Boozy chimps back ‘drunken monkey’ idea of man and ape

Scientists observe chimpanzees in Guinea getting giddy drinking raffia palm juice, often partaking in group sessions

Some of the chimps observed by researchers displayed typical symptoms of drunkenness after partaking in drinking sessions.
Martin Harvey / Alamy

Wild chimpanzees that enjoy the odd booze-up on palm wine have helped shed light on a theory about evolution, scientists said Wednesday.

During a 17-year study, chimps in the West African country of Guinea were observed on numerous occasions imbibing a fermented milky sap from raffia palms, tapped by local people to make into an alcoholic drink.

Incidents of lone drinkers and communal sessions were seen, according to a paper published in the British journal Royal Society Open Science.

Researchers suggested the findings give insight into the social habits of chimpanzees in the wild. They also back the "drunken monkey" theory, which holds that apes and humans share a genetic ability to break down alcohol that was handed down from a common ancestor.

Under observation, the apes scrunched up leaves in their mouths, molding them into spongy pads that they then dipped into the sap-gathering container, which villagers attach to the tree near its crown.

Tests showed that the beverage's alcoholic content varied from 3.1 percent to 6.9 percent — the equivalent of strong beer.

Some of the chimps displayed typical symptoms of drunkenness.

"[They] consumed significant quantities of ethanol [alcohol] and displayed behavioral signs of inebriation," according to the study, which was headed by Kimberley Hockings of Oxford Brookes University.

"Researchers rarely collected detailed behavioral data before versus after exposure to ethanol, but some drinkers rested directly after imbibing fermented sap," the paper added.

The chimps are part of a closely observed colony at Bossou in southern Guinea. In 2008, one of the animals made headlines when he was found to use a stick to "fish" for ants — an important discovery in the use of tools by our primate cousins.

Cases of animals ingesting alcohol are not exceptional. They include Swedish moose that get drunk on fermented apples and monkeys on the Caribbean island of St. Kitts that sneak gulps from vacationers' cocktails.

But the Bossou chimps, observed over 17 years, are the first to provide serious data about how much alcohol can be knocked back in the wild and when.

Sometimes just a single chimp would go to the top of the palm, the researchers found. At other times, there would be drinking sessions in which several chums would gather in the crown of the tree.

"Individuals either co-drank, with drinkers alternating dips of their leaf-sponges into the fermented palm sap, or one individual monopolized the container, whereas others waited their turn," according to the study.

Over the 17 years, the researchers recorded 51 drinking events, 20 of which were drinking sessions. They identified 13 adult and young chimps.

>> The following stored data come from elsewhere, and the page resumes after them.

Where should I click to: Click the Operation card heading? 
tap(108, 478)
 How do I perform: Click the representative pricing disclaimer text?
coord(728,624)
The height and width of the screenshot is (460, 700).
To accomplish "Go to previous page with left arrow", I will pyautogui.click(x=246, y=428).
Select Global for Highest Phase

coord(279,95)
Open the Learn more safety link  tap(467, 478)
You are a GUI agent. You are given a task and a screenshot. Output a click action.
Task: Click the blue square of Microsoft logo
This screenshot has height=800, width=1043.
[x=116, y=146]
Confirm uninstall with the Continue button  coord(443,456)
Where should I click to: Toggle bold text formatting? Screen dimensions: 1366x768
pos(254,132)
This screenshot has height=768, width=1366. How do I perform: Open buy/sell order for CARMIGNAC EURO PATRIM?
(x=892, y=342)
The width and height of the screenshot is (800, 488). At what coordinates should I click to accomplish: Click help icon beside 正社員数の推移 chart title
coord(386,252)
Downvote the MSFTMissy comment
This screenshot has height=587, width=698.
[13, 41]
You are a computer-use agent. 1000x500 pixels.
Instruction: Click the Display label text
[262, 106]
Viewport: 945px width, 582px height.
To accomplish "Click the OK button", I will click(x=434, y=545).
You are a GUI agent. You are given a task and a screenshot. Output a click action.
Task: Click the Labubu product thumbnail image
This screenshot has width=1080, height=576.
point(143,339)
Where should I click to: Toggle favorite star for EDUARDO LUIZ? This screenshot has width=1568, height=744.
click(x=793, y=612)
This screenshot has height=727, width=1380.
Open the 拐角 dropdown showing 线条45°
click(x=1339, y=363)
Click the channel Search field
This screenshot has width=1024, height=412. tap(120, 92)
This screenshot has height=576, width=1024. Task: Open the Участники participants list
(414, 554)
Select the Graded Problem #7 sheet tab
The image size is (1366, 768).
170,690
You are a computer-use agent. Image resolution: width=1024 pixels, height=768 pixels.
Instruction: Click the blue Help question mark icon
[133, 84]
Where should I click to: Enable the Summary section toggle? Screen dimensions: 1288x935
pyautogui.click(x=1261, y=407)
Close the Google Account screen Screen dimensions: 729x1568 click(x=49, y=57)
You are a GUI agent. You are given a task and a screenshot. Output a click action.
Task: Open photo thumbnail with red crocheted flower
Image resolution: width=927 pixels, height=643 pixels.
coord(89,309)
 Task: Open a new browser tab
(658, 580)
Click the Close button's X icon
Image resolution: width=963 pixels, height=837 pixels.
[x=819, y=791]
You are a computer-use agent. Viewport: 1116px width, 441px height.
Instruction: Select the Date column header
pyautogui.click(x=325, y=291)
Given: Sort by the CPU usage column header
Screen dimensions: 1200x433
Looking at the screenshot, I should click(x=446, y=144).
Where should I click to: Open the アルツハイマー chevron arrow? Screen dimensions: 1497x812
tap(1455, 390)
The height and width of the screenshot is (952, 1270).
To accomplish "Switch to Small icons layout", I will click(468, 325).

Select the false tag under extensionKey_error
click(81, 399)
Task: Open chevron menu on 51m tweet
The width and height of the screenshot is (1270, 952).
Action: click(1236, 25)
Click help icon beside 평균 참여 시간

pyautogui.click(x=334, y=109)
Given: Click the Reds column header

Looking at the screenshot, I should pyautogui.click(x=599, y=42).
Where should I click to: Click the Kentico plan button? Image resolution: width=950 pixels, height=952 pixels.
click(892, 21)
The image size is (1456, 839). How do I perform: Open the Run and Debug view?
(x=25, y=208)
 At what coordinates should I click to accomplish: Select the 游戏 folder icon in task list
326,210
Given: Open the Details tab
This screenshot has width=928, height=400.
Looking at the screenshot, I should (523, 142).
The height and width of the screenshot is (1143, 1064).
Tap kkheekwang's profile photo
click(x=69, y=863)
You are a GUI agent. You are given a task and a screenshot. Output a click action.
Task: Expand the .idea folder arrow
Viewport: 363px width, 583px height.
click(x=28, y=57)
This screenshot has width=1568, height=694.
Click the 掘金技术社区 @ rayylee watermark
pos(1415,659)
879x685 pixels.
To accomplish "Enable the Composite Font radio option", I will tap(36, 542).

The animals made their sponges from leaves that villages had placed over the top of the containers to prevent dust and insects from contaminating the sap.

According to the "drunken monkey" theory, apes and humans gain an evolutionary edge by being able to tolerate overripe foods. By metabolizing alcohol, according to this idea, our forerunners could eat fermented fruit found on the forest floor, gaining a precious additional source of calories and nutrients.